### WHAT YOU NEED TO DO
Shown below is a listing with pictures; reproduce exactly, and only, the lines between the ones containing "Where should I" and "Task: Click verified badge in top tweet", inclusive, leaving the pictures out.

### DATA FOR PROCESSING
========================================================================
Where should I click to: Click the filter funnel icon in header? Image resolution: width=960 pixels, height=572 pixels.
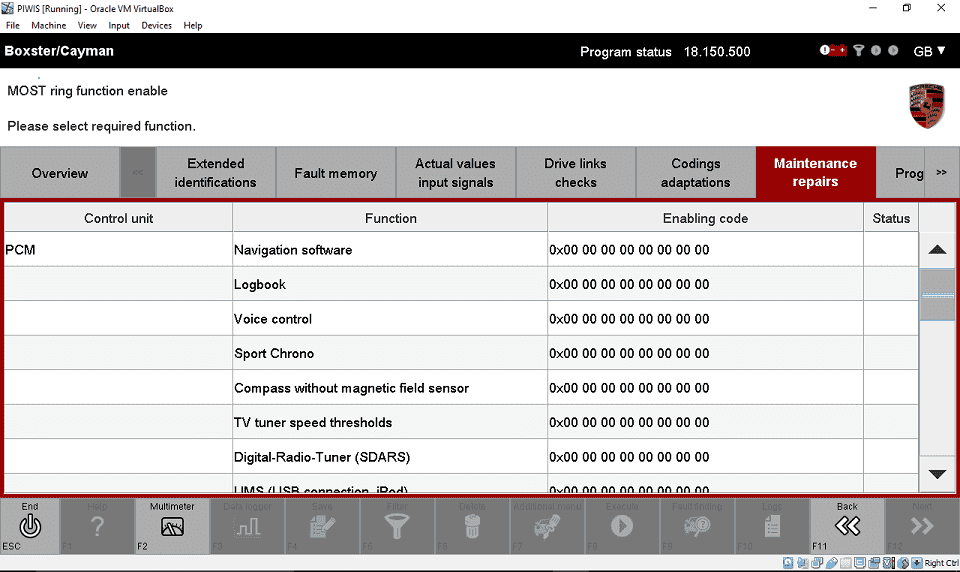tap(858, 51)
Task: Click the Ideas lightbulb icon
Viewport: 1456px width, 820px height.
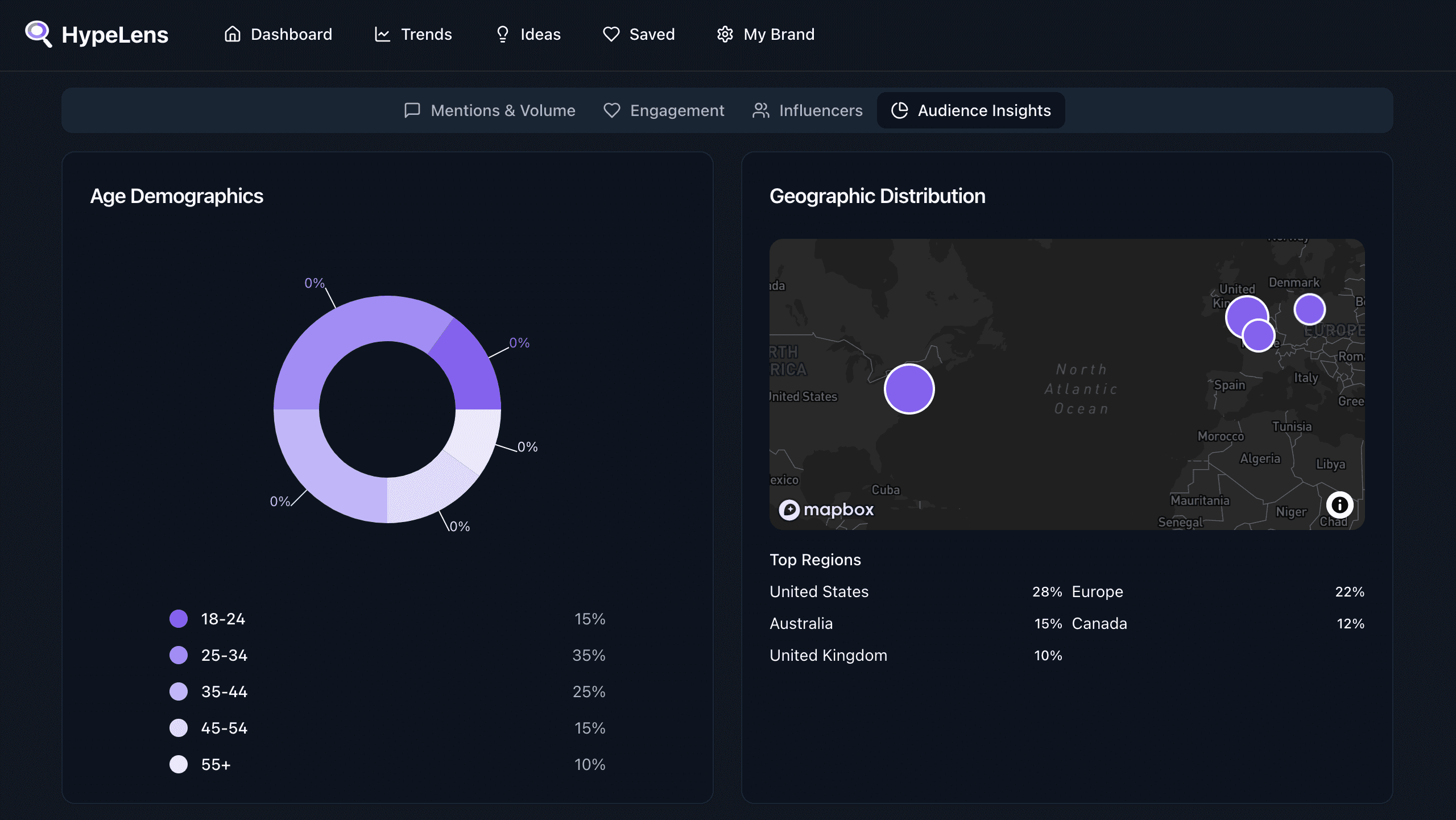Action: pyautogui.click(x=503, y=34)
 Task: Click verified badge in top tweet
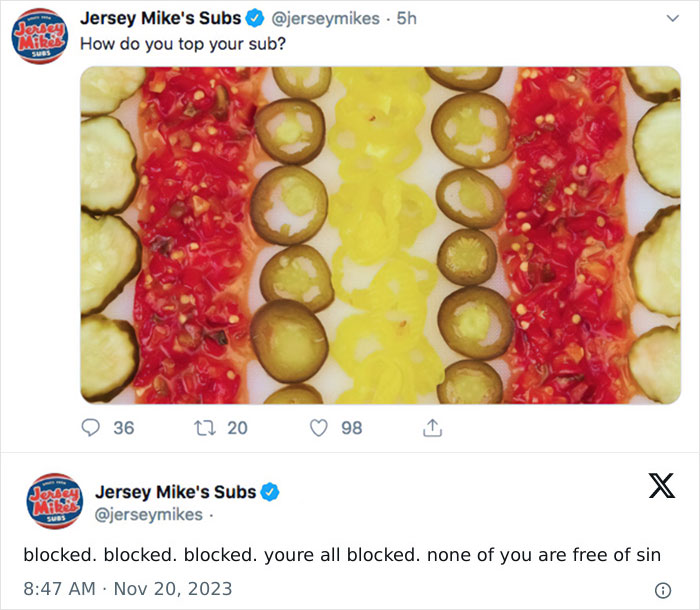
========================================================================
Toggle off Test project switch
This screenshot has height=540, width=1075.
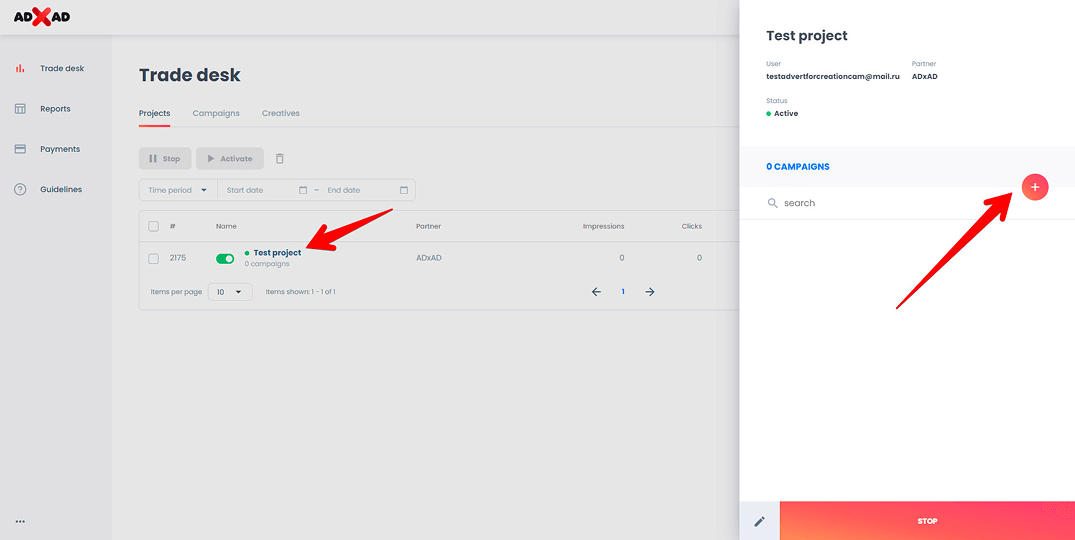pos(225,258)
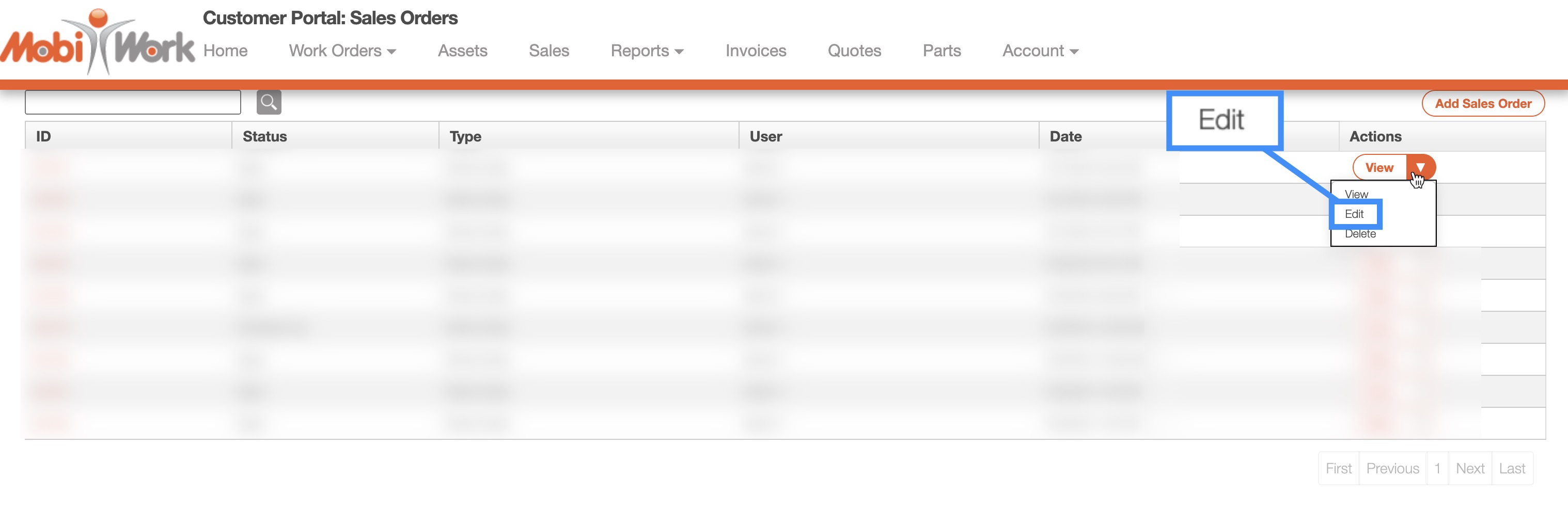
========================================================================
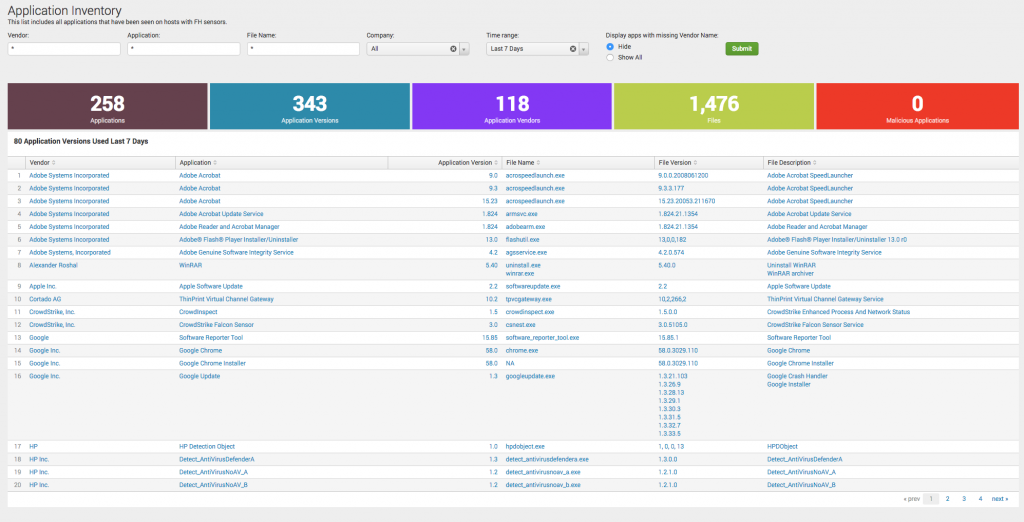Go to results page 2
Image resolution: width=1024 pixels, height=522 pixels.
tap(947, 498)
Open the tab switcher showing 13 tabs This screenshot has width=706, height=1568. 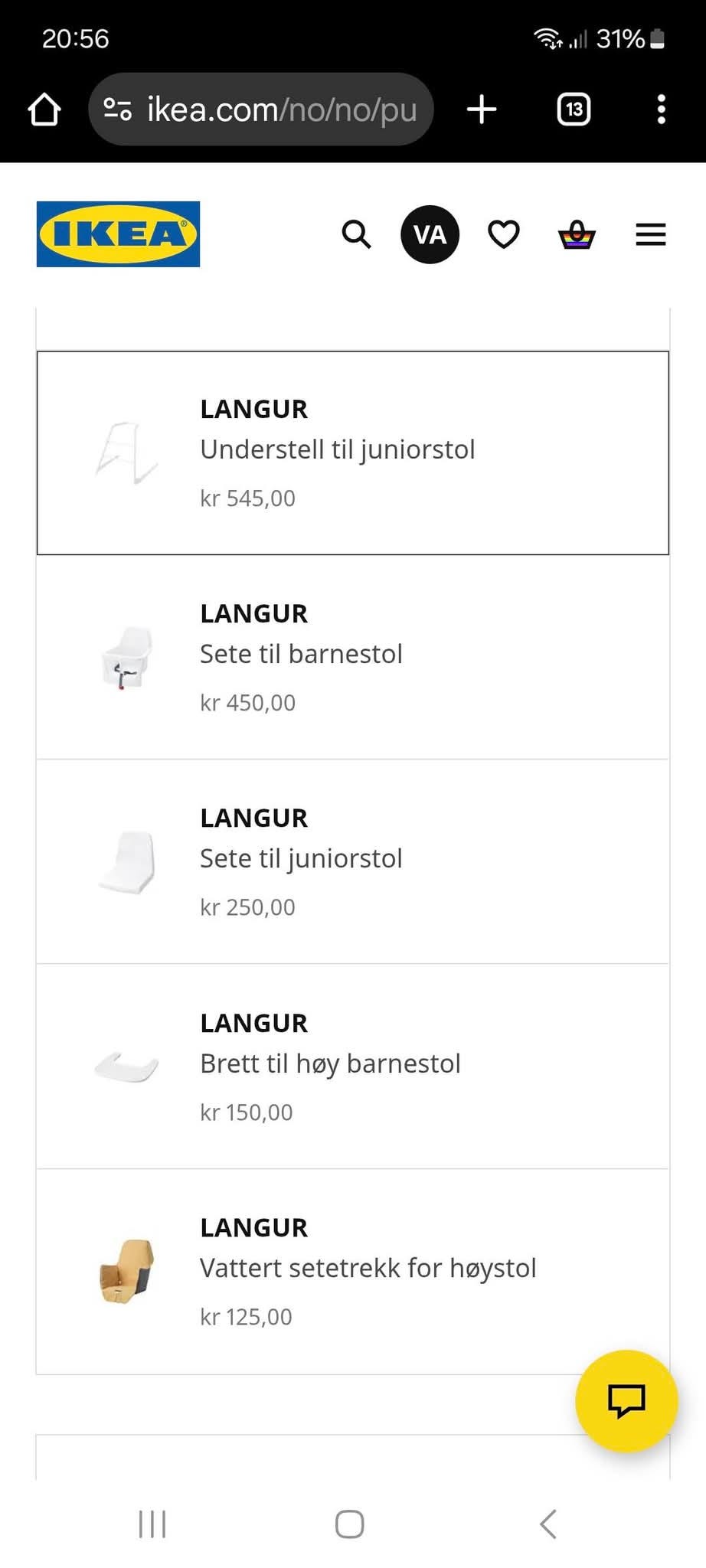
========================================================================
### ANSWER TO THIS TASK
Where should I click to: Click the filter funnel icon in header? Image resolution: width=960 pixels, height=572 pixels.
tap(858, 51)
Task: Click the Ideas lightbulb icon
Viewport: 1456px width, 820px height.
Action: pyautogui.click(x=503, y=34)
 Task: Click verified badge in top tweet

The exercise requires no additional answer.